キリスト教カトリック派の権威を壊したマゼラン

中世を支配してきたキリスト教カトリック派の教会は、地球は平たいと人々に説いていたものの、それがうそとわかり、コペルニクスの地動説も正しいとわかったのです。そして、ルターなどの宗教改革によって、新しいプロテスタント派キリスト教が本格的に始動していくきっかけになりました。

しかし、もともとポルトガルもスペインもカトリック派の総本山であるローマカトリック教会を支持して国々だったのです。その国々によってカトリック派の固定概念が覆されたのは皮肉でした。しかも、マゼラン自身が敬虔なカトリック信者であり、フィリピン諸島では布教活動をしていたのです。

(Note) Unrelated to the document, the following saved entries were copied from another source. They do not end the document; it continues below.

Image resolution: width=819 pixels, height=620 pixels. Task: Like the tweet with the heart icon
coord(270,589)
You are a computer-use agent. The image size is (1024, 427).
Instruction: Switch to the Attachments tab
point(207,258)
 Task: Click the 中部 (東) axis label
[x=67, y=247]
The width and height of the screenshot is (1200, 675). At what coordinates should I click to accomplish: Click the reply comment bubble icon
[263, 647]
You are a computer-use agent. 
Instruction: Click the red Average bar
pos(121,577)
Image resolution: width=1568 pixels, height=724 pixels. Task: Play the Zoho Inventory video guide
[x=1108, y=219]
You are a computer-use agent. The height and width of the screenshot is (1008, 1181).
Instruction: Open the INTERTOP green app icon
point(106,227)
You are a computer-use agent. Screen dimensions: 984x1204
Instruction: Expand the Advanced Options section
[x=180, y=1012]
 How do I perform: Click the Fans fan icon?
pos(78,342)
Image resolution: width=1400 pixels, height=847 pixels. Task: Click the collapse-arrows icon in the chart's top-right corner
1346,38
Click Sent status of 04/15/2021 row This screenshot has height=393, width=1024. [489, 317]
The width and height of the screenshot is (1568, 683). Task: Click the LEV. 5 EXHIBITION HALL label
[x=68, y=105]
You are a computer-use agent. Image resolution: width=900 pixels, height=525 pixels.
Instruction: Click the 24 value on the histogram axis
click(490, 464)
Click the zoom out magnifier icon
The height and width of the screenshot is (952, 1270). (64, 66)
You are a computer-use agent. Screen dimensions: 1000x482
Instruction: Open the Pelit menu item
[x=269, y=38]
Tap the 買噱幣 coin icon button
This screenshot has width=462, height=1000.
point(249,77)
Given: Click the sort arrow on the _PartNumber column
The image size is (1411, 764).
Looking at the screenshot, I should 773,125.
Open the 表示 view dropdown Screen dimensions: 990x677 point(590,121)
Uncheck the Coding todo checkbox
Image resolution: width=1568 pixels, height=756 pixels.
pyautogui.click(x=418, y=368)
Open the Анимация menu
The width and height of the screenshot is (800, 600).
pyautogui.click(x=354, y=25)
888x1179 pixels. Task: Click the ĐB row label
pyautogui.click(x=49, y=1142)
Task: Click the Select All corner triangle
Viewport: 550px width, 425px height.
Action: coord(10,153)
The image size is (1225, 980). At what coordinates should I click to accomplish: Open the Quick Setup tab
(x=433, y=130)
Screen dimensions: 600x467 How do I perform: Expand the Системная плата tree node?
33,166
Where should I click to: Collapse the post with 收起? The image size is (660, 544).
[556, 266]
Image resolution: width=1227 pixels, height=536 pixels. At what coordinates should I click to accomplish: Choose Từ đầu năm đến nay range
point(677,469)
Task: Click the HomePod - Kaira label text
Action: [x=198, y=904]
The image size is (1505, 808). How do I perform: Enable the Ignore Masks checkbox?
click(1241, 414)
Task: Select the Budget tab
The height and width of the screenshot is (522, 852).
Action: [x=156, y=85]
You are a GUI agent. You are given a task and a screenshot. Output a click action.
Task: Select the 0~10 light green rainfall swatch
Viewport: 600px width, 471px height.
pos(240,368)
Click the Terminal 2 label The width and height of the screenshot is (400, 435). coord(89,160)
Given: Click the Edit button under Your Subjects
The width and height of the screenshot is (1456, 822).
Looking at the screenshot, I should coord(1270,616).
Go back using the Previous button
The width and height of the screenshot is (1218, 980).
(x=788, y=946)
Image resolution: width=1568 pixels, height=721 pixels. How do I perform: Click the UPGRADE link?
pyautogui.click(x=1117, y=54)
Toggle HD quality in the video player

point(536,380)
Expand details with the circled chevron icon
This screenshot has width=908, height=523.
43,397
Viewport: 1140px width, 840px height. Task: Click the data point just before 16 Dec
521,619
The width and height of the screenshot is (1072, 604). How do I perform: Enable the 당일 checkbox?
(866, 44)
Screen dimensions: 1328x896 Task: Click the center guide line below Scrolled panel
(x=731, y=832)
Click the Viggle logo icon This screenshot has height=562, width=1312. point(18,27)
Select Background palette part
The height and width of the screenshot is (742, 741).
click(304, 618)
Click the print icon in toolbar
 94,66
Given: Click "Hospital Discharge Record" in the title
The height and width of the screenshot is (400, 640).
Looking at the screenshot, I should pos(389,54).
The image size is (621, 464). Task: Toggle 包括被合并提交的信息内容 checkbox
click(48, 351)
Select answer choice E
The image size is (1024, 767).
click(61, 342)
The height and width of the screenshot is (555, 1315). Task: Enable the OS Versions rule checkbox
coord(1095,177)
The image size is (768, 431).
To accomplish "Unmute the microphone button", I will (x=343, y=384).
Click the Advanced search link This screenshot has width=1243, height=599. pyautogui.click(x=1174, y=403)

イスラム帝国に支配された東西貿易(シルクロード)の崩壊とヨーロッパ勢力図の変化

それまで、東西貿易によってインドの香辛料や中国の絹織物、陶磁器などは中央アジアを経由するシルクロードによってもたらされていました。そのため、ヨーロッパの文化、政治の中心は地中海沿岸の都市、すなわち、ヴェネチアなどのイタリアなどが握り、その保護によってローマ教会も力を保っていたのです。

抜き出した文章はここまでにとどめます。